Gabriel Nadeau-Dubois

Anglais langue officielle au Québec: au tour de Nadeau-Dubois de rectifier le tir

MONTRÉAL — Au nom de Québec solidaire, Gabriel Nadeau-Dubois a à son tour rectifié le tir, vendredi, affirmant clairement qu'il n'y a qu'une seule langue officielle au Québec, le français — comme le dit la loi.

Avant lui, le chef péquiste Jean-François Lisée et la vice-cheffe du PQ, Véronique Hivon, s'étaient montrés outrés des propos tenus jeudi sur Twitter et par la députée sortante de Québec solidaire, Manon Massé, affirmant que l'anglais était aussi une langue officielle au Québec.
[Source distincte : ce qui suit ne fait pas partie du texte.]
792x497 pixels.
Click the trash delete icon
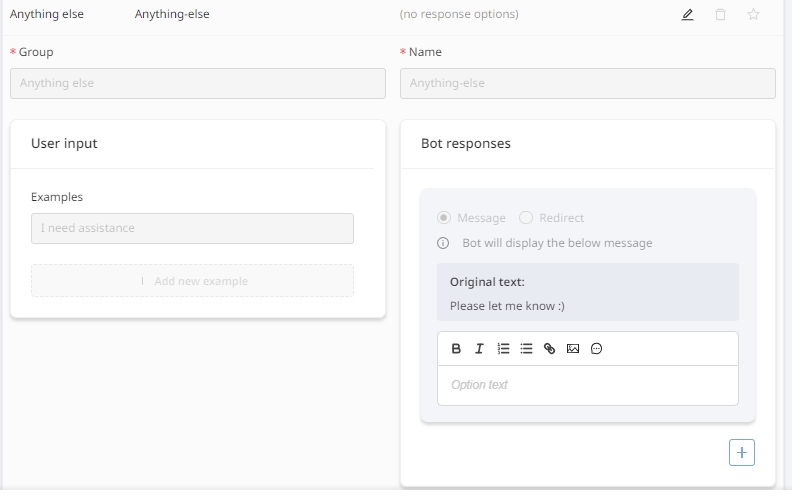[720, 15]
«C'est très inquiétant de se dire quelle est la position de Québec solidaire sur le statut du français comme seule langue commune officielle au Québec. C'est complètement consternant», a commenté Mme Hivon.
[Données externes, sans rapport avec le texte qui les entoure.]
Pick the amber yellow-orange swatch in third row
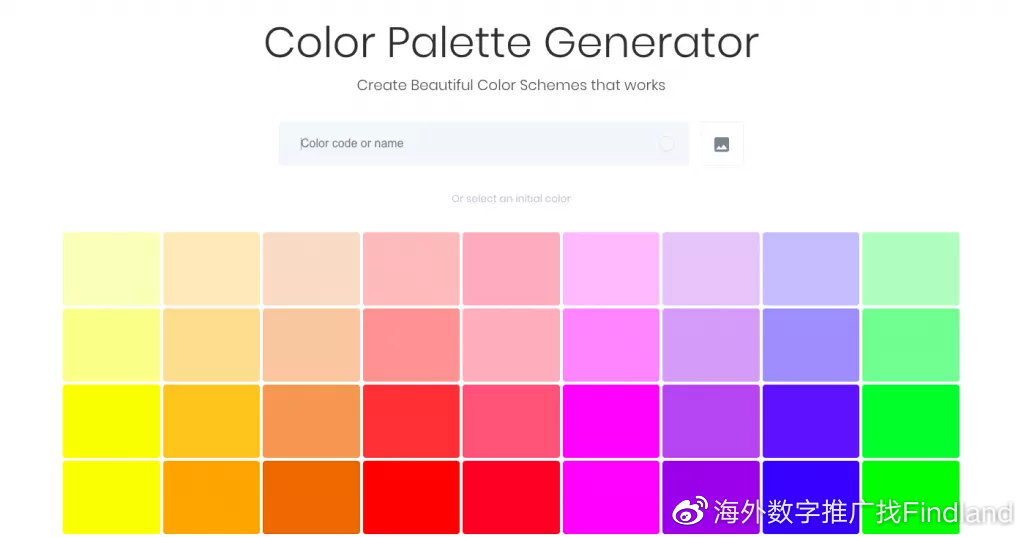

M. Lisée a ajouté que l'anglais est «une langue importante», «de notre principale minorité» et que les Québécois veulent apprendre, mais «ce n'est pas une langue officielle».
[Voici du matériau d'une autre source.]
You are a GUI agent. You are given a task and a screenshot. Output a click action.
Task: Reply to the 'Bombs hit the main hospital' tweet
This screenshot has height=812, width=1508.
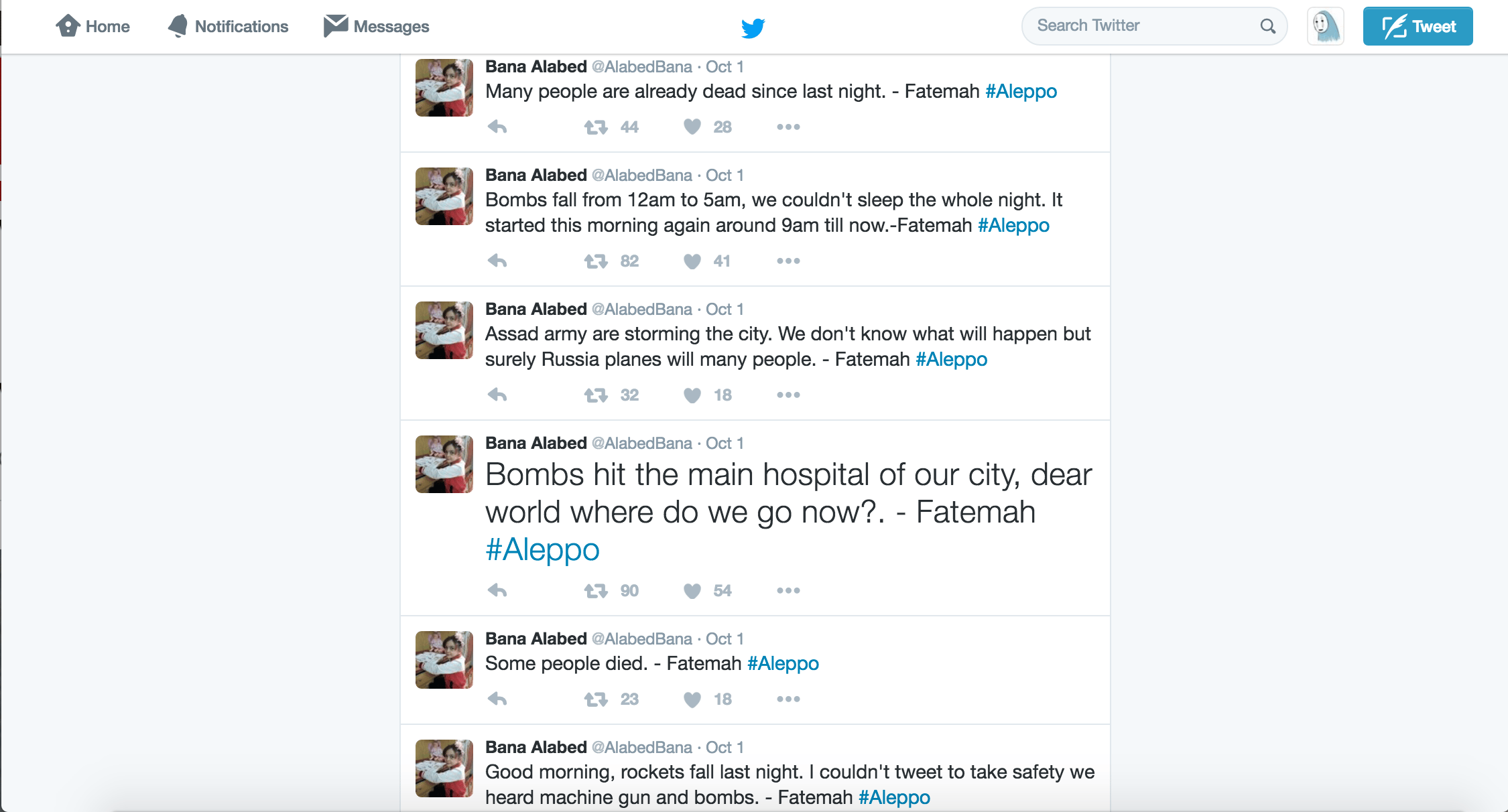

Un gazouillis sur le compte officiel de Québec solidaire, jeudi, disait clairement «English is an official language of Quebec and Canada», donc «l'anglais est une langue officielle du Québec et du Canada».

Mme Massé, aspirante première ministre de Québec solidaire, avait même réitéré ces propos, jeudi, tant en anglais qu'en français.

Mais vendredi, M. Nadeau-Dubois a attribué le message véhiculé par Manon Massé, et par un gazouillis du parti, d'abord à l'inexpérience d'un responsable des réseaux sociaux pour le parti, puis aux difficultés de Mme Massé à s'exprimer dans la langue de Shakespeare.

«C'est strictement une erreur», a-t-il assuré, au cours d'une conférence de presse, vendredi à Montréal, pour présenter la campagne d'affichage du parti.

Pourtant, même en français, Mme Massé avait clairement lancé: «ce que je dis, c'est qu'actuellement, puisque nous sommes dans le Canada, l'anglais est une langue officielle au Québec».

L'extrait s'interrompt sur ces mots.